=== Begin Enclosure ===
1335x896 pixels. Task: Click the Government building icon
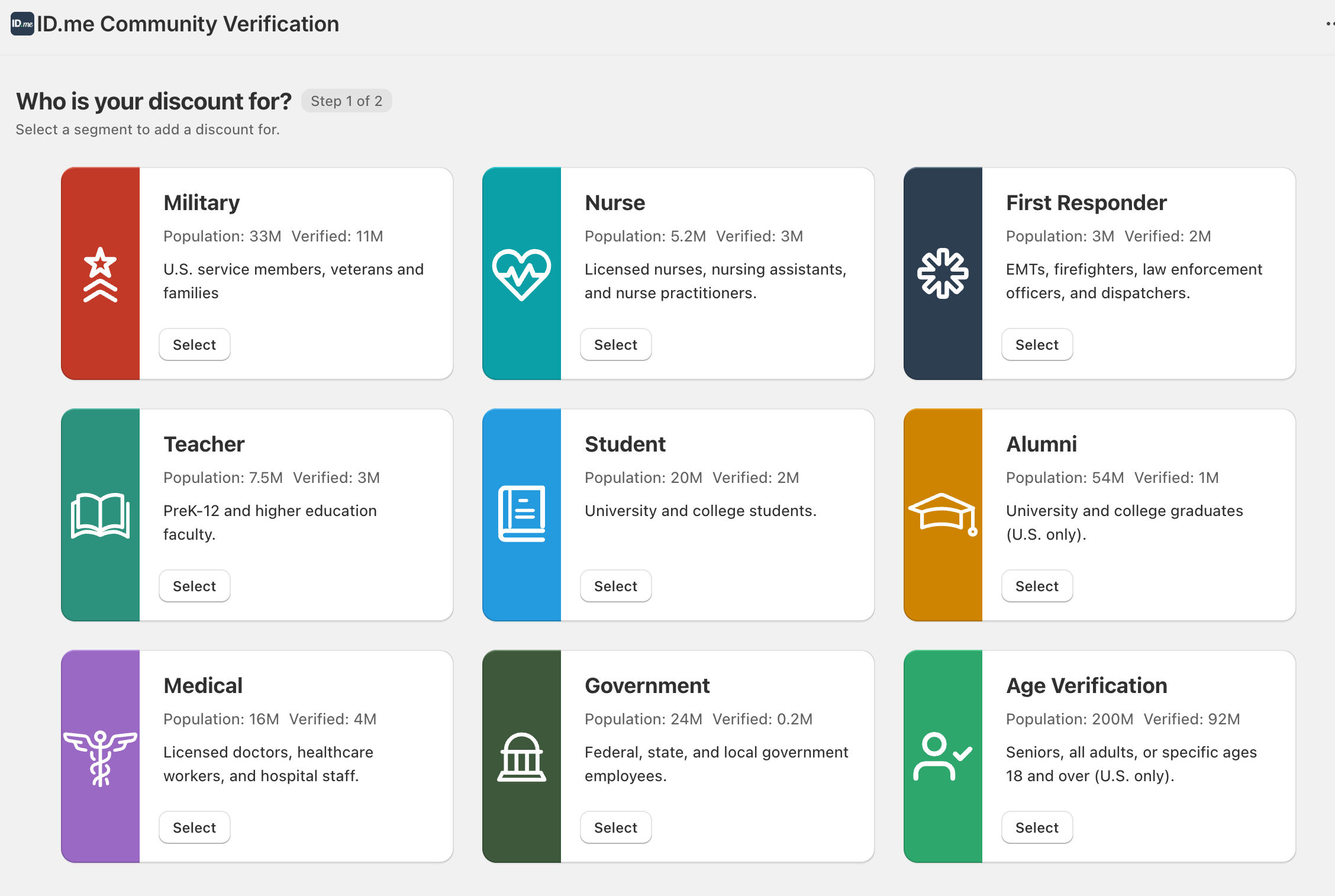[x=522, y=756]
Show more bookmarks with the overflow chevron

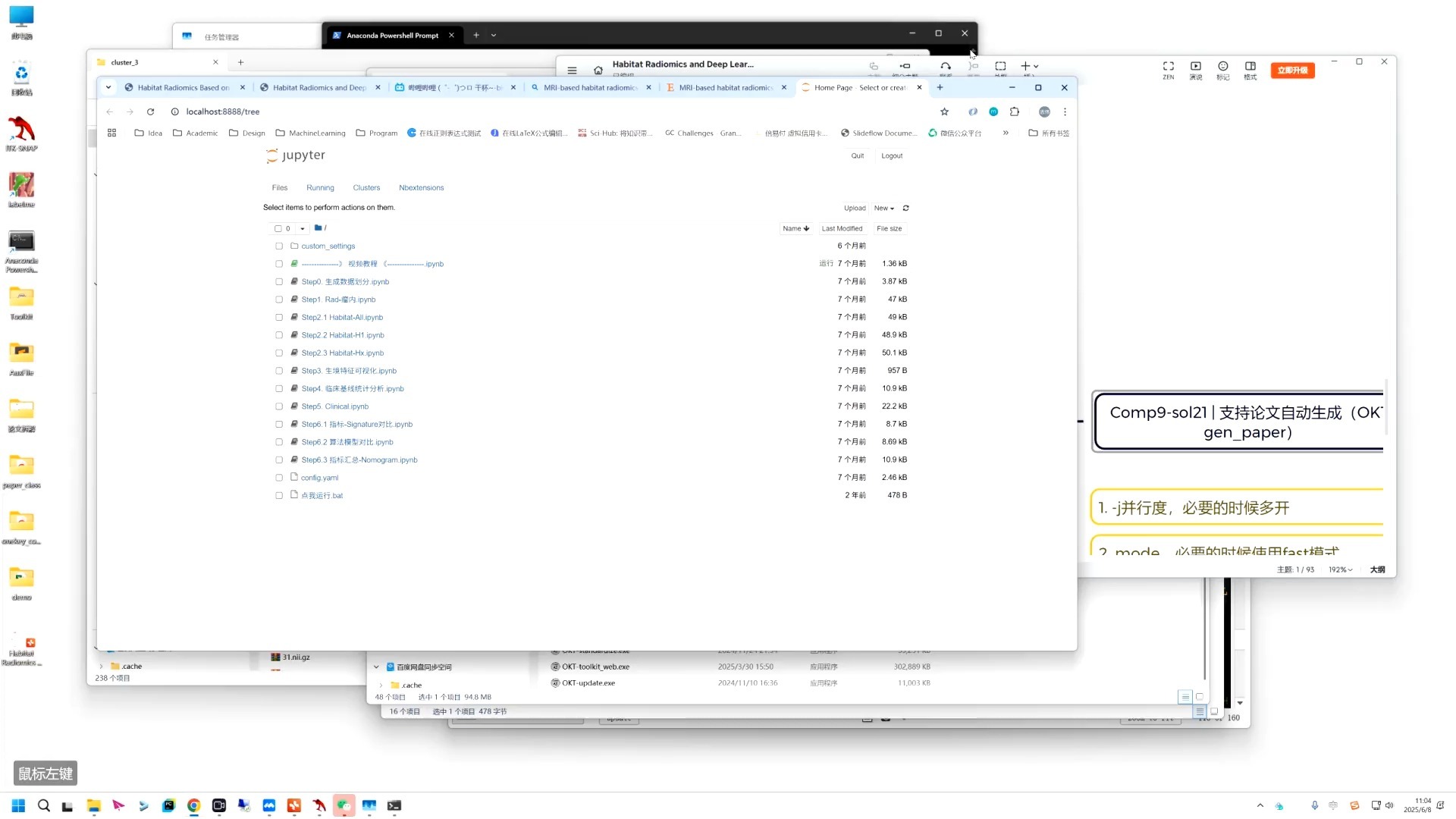1006,133
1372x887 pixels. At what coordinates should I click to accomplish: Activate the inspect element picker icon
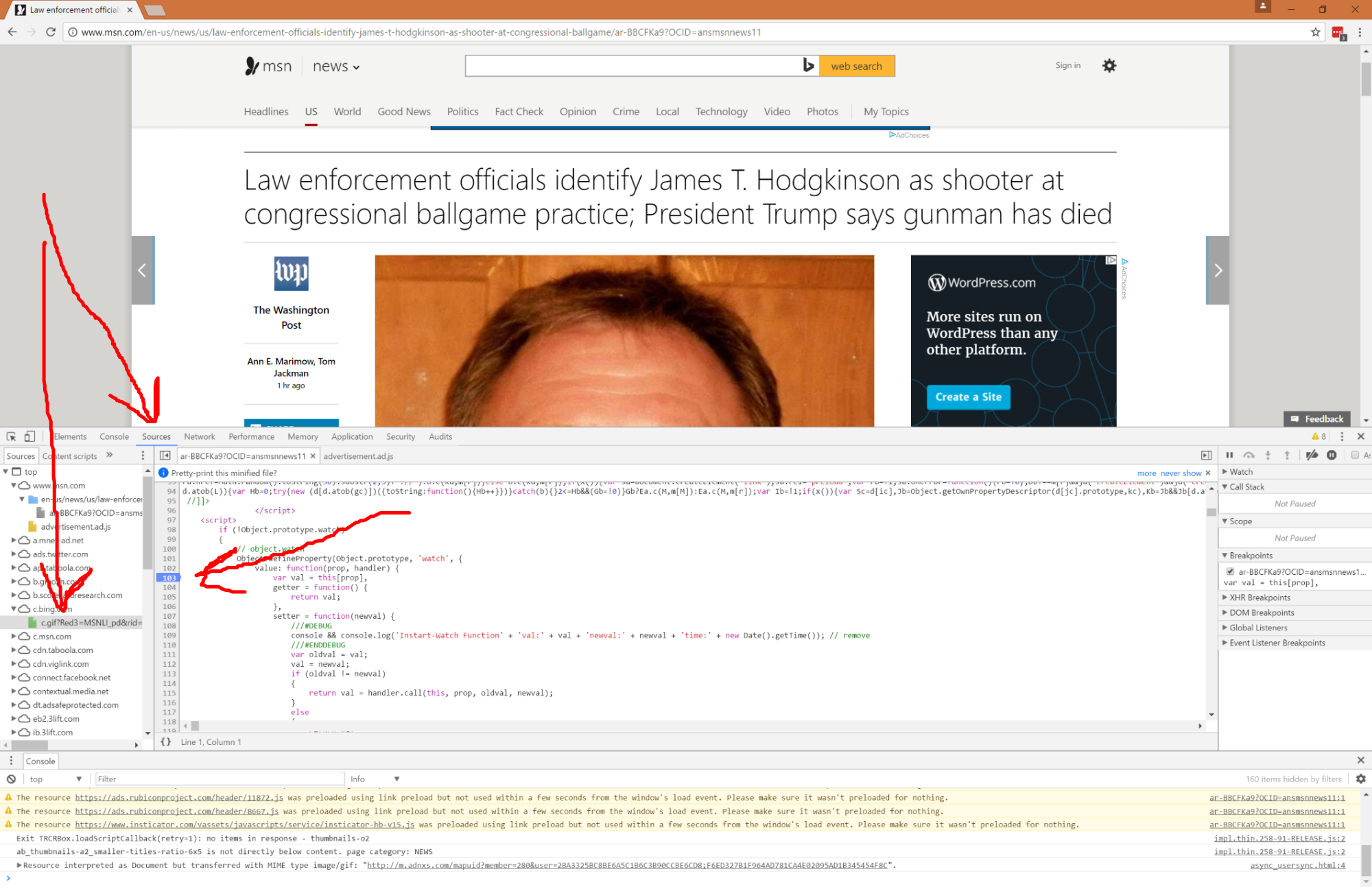click(11, 436)
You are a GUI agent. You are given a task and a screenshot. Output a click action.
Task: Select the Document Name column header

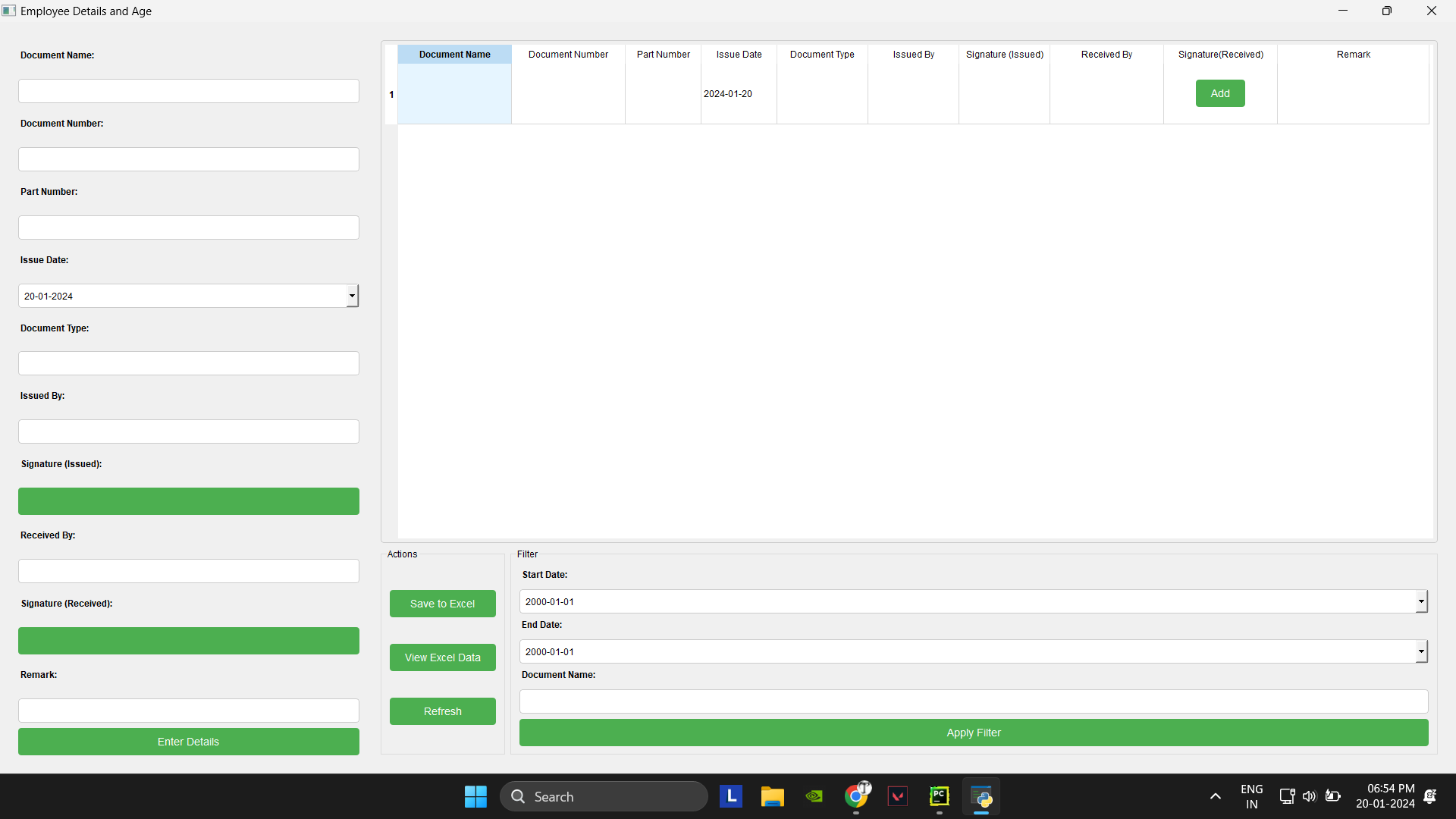454,55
=== End Enclosure ===
About this task =>
An exact repeat of all the data is required, pictures excluded.

Solution =>
1335x896 pixels. Task: Click the Government building icon
[x=522, y=756]
Show more bookmarks with the overflow chevron

1006,133
1372x887 pixels. At what coordinates should I click to accomplish: Activate the inspect element picker icon
click(11, 436)
You are a GUI agent. You are given a task and a screenshot. Output a click action.
Task: Select the Document Name column header

454,55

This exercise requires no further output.